* Testo mostrato

-----

Quando parlo di dna del progetto è soprattutto al lavoro con e per le nuove generazioni che penso, e dunque posso solo risponderti che il ruolo del teatro rivolto ai giovani sarà centrale.
Come pensi di farlo interagire rispetto alle altre forme teatrali?
A mio avviso nel teatro rivolto ai ragazzi e ai giovani ogni forma ha diritto di cittadinanza. L’interazione sta nelle cose. Per questo tutta l’attività svolta da Fabrizio Cassanelli e Letizia Pardi – e dunque dal centro studi, che è uno dei luoghi della Città del Teatro (ma siccome i luoghi li fanno le persone mi piace fare i nomi) – è così importante e preziosa, rappresentando certamente un buon punto di ri-partenza.
Il centro studi sta portando avanti un coraggioso percorso sul teatro del pensare e rispetto all’educazione formativa. Pensi di potenziarlo?
Certo, così com’è mia intenzione potenziare tutto ciò che risponde alla missione (posso non chiamarla mission?) della Città del Teatro.
Come pensi di collegare e caratterizzare la Città del teatro rispetto alle altre entità toscane non solo di teatro ragazzi?
Riuscire nella capacità di sapersi “collegare” davvero con tutte le altre entità, come le chiami tu, di un territorio regionale, non è già una caratterizzazione?
Come pensi di valorizzare le nuove compagnie toscane che stanno emergendo?
Io credo davvero che la Città del Teatro debba aprire le proprie porte e accogliere il “nuovo” che un tempo si diceva “che avanza” e che oggi invece dovremmo dire “che arranca”. Di questo arrancare la mia, la nostra generazione, che si ostina a sentirsi nuova anche se ormai nuova non è più e crea mura talvolta invalicabili, è in parte responsabile.

-----

* Estratti del dataset
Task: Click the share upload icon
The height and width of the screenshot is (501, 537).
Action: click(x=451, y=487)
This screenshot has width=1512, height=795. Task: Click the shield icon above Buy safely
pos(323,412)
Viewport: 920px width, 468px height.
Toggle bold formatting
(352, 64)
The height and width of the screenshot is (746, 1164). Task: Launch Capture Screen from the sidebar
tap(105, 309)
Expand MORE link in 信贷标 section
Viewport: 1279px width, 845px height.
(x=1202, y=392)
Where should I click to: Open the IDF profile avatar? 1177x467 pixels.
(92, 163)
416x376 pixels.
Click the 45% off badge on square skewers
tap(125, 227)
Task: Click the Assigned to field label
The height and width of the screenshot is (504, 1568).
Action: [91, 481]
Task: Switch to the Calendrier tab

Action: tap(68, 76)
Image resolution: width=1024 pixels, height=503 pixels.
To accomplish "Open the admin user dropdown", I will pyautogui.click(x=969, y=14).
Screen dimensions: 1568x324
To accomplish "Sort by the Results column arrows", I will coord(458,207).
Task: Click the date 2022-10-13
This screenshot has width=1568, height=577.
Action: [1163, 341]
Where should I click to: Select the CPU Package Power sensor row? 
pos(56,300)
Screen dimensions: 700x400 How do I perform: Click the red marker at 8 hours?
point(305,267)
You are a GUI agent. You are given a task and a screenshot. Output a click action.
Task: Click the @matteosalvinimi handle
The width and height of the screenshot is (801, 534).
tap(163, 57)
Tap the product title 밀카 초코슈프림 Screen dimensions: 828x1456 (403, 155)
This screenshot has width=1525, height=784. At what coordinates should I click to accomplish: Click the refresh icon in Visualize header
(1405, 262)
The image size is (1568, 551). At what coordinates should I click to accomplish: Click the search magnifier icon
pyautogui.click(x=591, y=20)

-----

* Il tuo obiettivo
Nell'intervista sulla Città del Teatro, quali due persone vengono nominate per l'attività svolta dal centro studi?

* Risposta al compito
Fabrizio Cassanelli e Letizia Pardi.